(TASK GOAL):
The lines below, from the one holding "You are a computer-use agent. Viewport: 731px" through the one holding "Task: Click the browser address bar URL", are to be restated word for word, with all images left out.

** TASK MATERIAL follows **

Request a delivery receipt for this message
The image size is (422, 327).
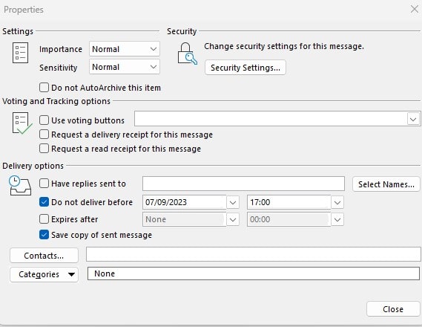(44, 135)
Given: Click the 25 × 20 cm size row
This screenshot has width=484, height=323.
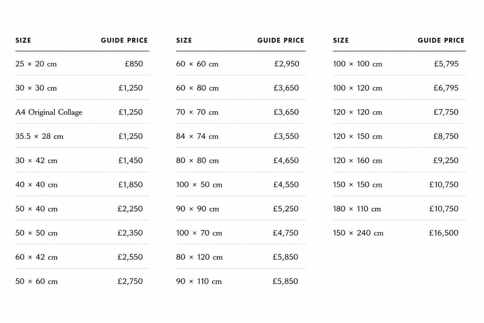Looking at the screenshot, I should click(82, 64).
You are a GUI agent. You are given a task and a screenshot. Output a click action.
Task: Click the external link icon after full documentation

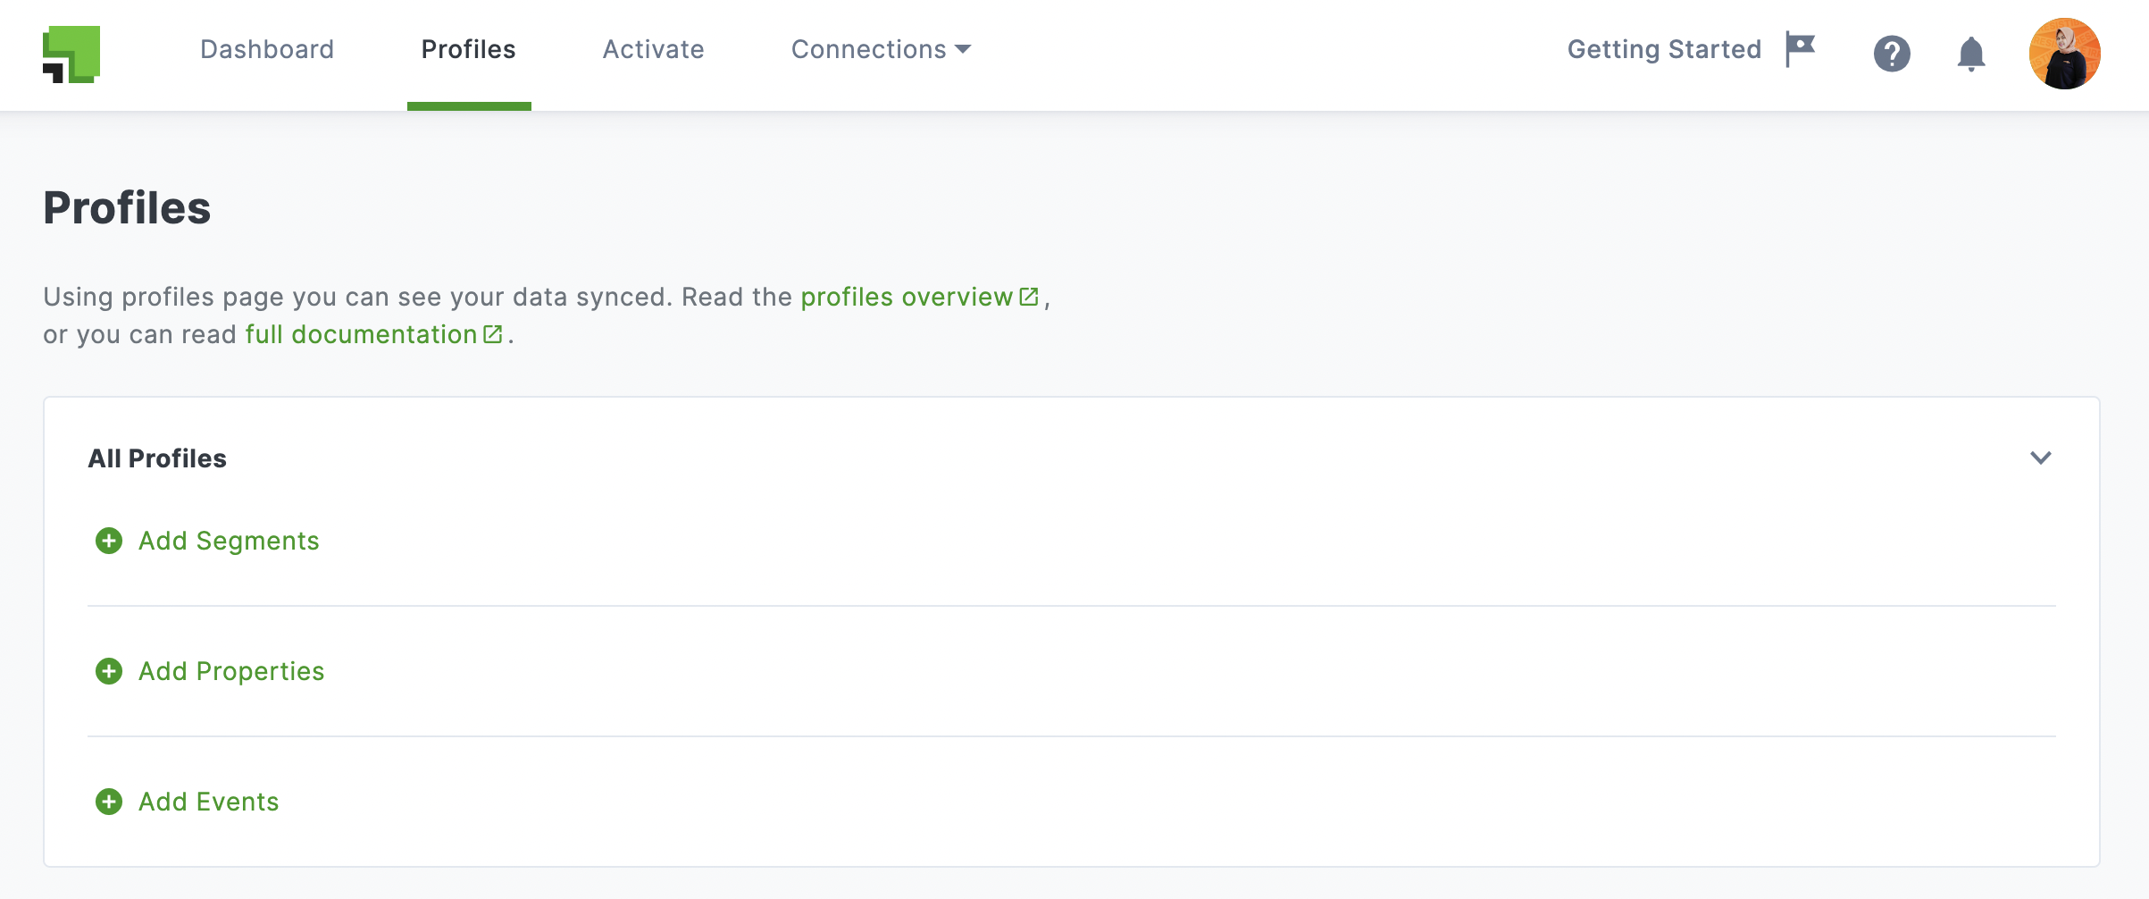492,334
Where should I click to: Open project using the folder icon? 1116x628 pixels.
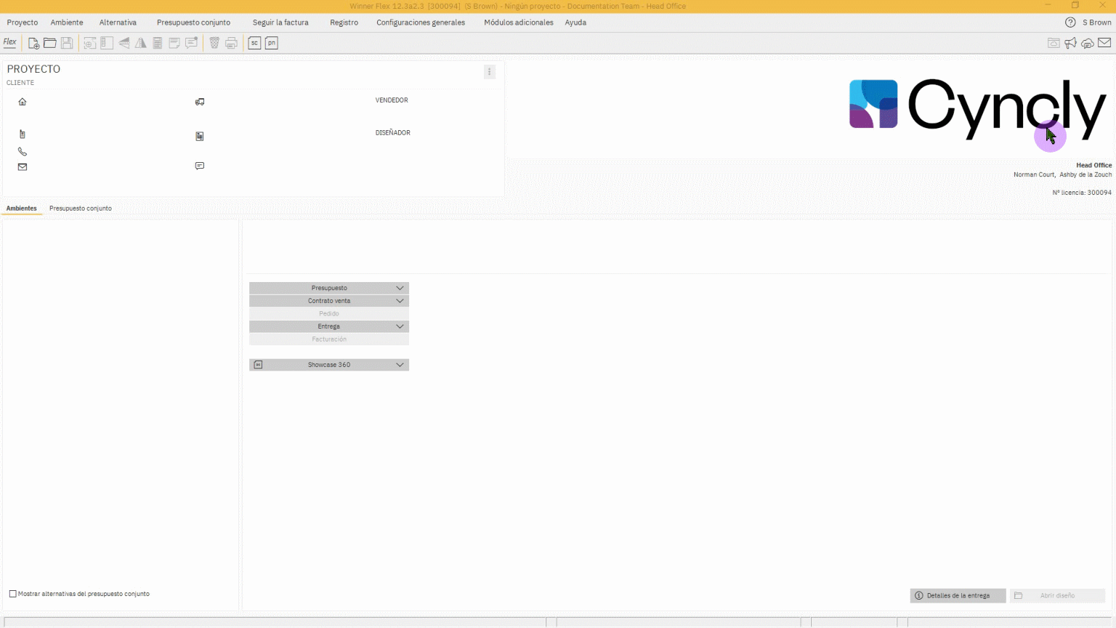coord(50,43)
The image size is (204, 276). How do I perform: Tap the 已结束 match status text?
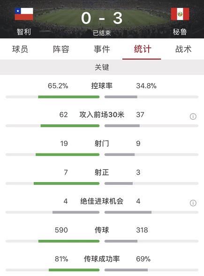102,33
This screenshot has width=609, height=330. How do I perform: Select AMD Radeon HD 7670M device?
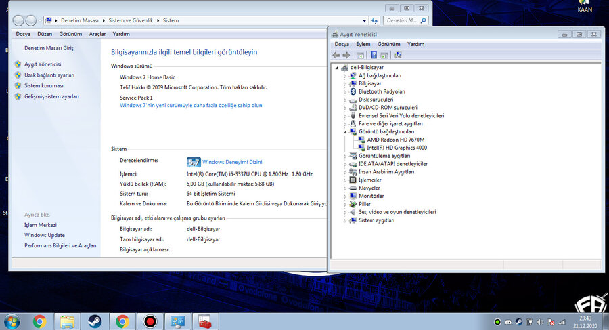pos(395,140)
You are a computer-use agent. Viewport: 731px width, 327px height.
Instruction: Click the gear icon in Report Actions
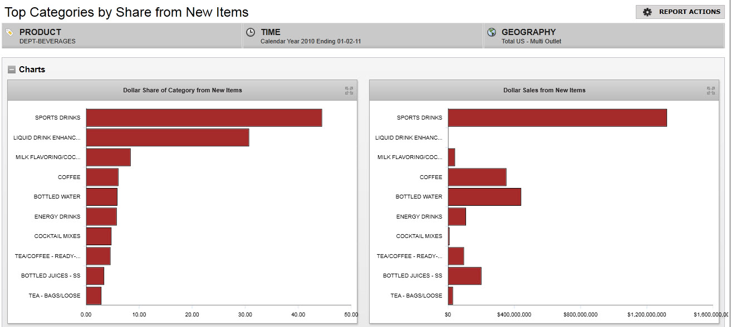click(x=647, y=12)
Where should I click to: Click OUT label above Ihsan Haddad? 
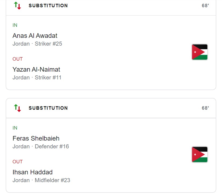(x=18, y=162)
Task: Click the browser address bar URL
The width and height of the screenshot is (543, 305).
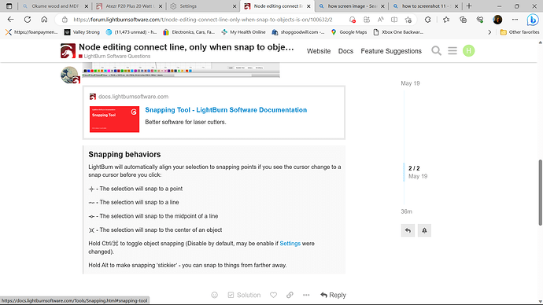Action: coord(202,20)
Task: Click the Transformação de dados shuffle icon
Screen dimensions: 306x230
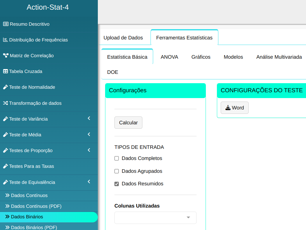Action: tap(5, 103)
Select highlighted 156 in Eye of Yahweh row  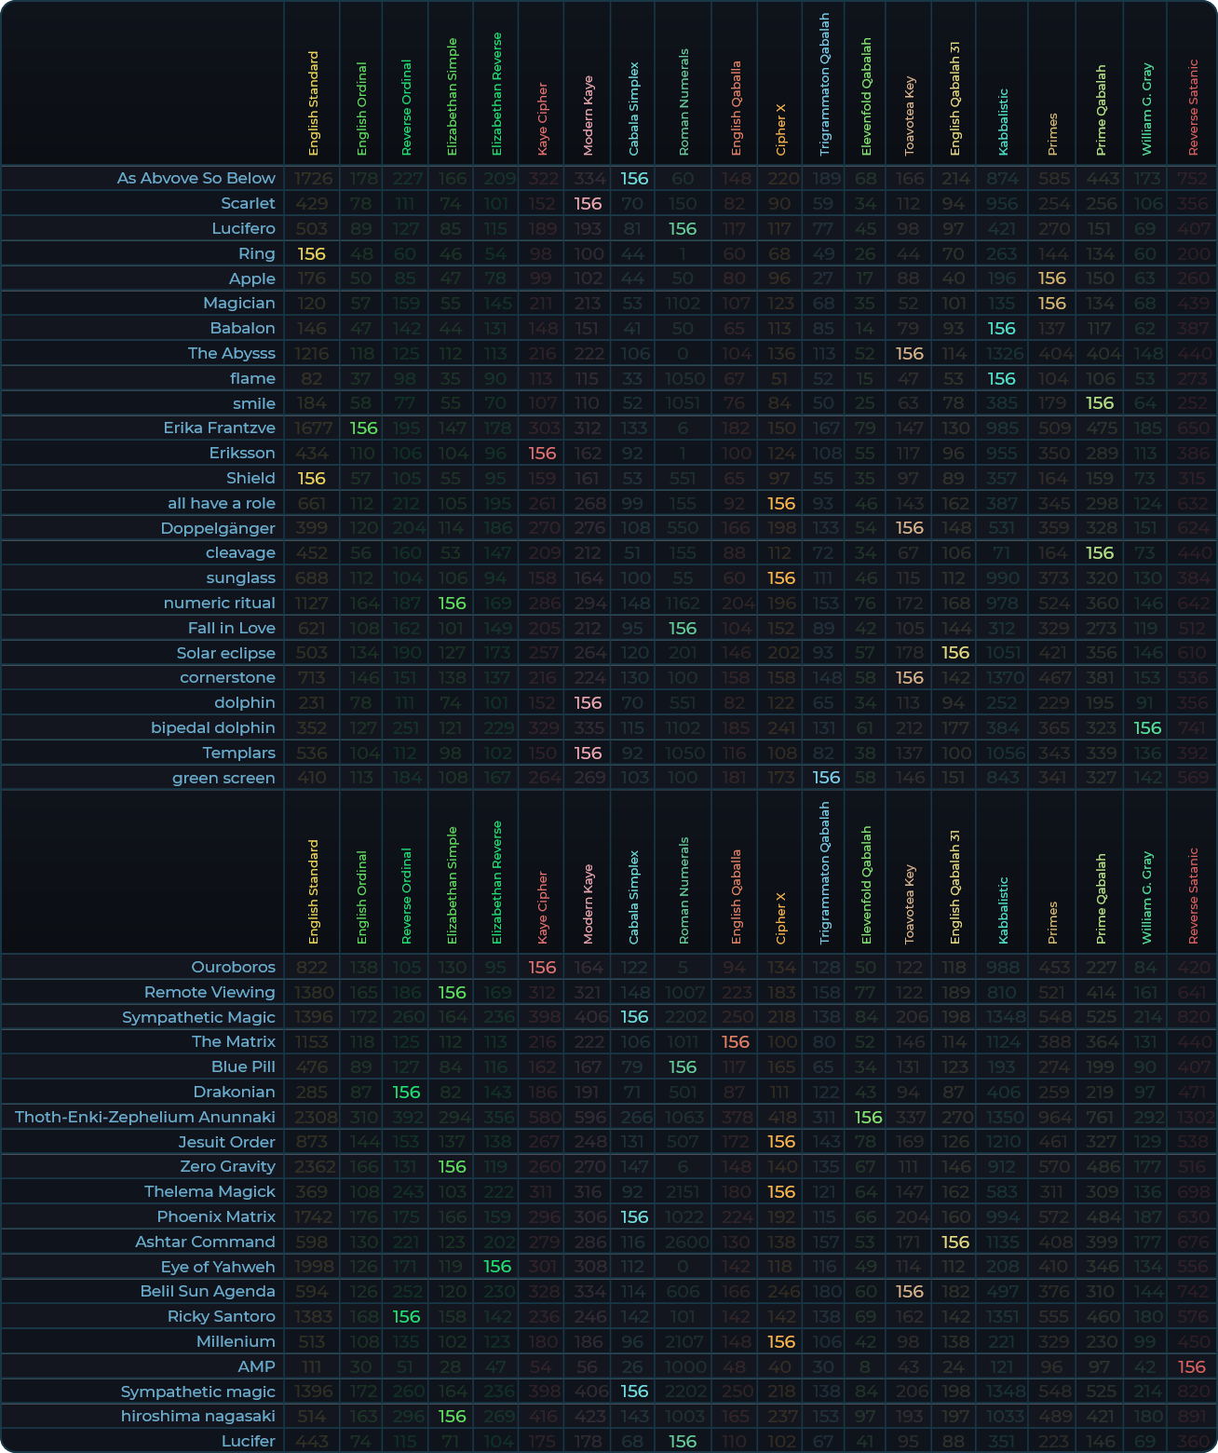pos(497,1267)
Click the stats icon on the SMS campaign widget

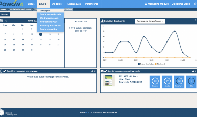92,71
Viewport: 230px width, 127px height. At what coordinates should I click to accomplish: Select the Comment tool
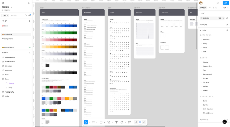[x=122, y=122]
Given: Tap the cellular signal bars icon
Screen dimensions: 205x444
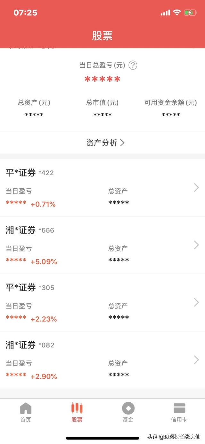Looking at the screenshot, I should pyautogui.click(x=165, y=13).
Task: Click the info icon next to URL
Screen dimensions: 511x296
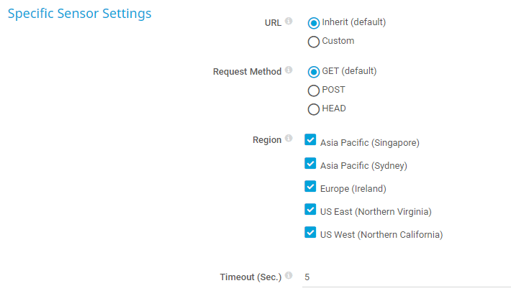Action: (289, 21)
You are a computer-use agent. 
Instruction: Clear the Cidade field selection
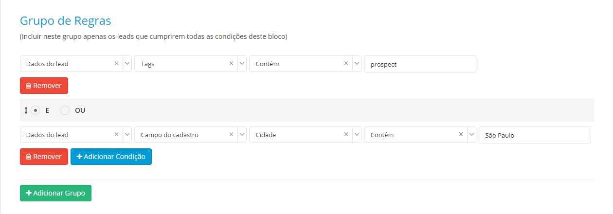click(346, 135)
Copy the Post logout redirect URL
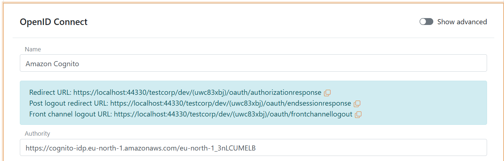The height and width of the screenshot is (161, 504). point(357,103)
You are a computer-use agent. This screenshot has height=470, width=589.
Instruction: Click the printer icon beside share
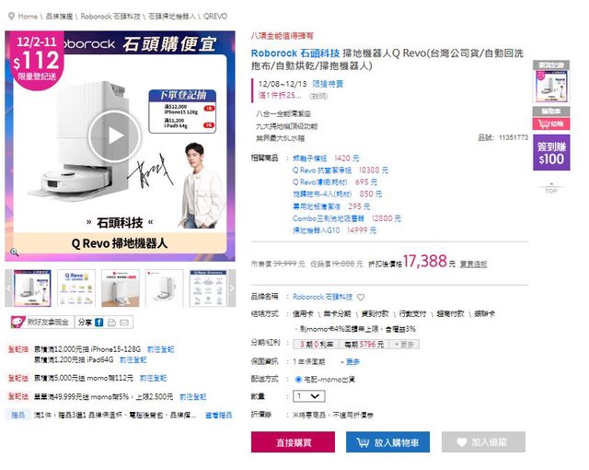(111, 323)
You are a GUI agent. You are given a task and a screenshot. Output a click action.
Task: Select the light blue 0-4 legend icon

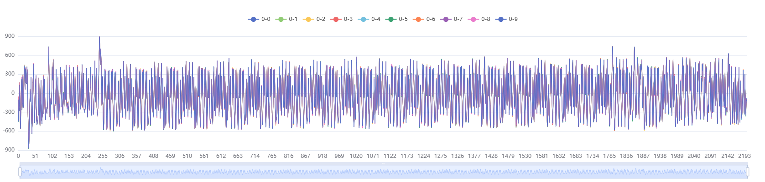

** End of TASK MATERIAL **

(YOUR SOLUTION):
You are a computer-use agent. Viewport: 731px width, 327px height.
Instruction: Click the gear icon in Report Actions
click(x=647, y=12)
Where should I click to: Click OUT label above Ihsan Haddad? 
(x=18, y=162)
Task: Click the browser address bar URL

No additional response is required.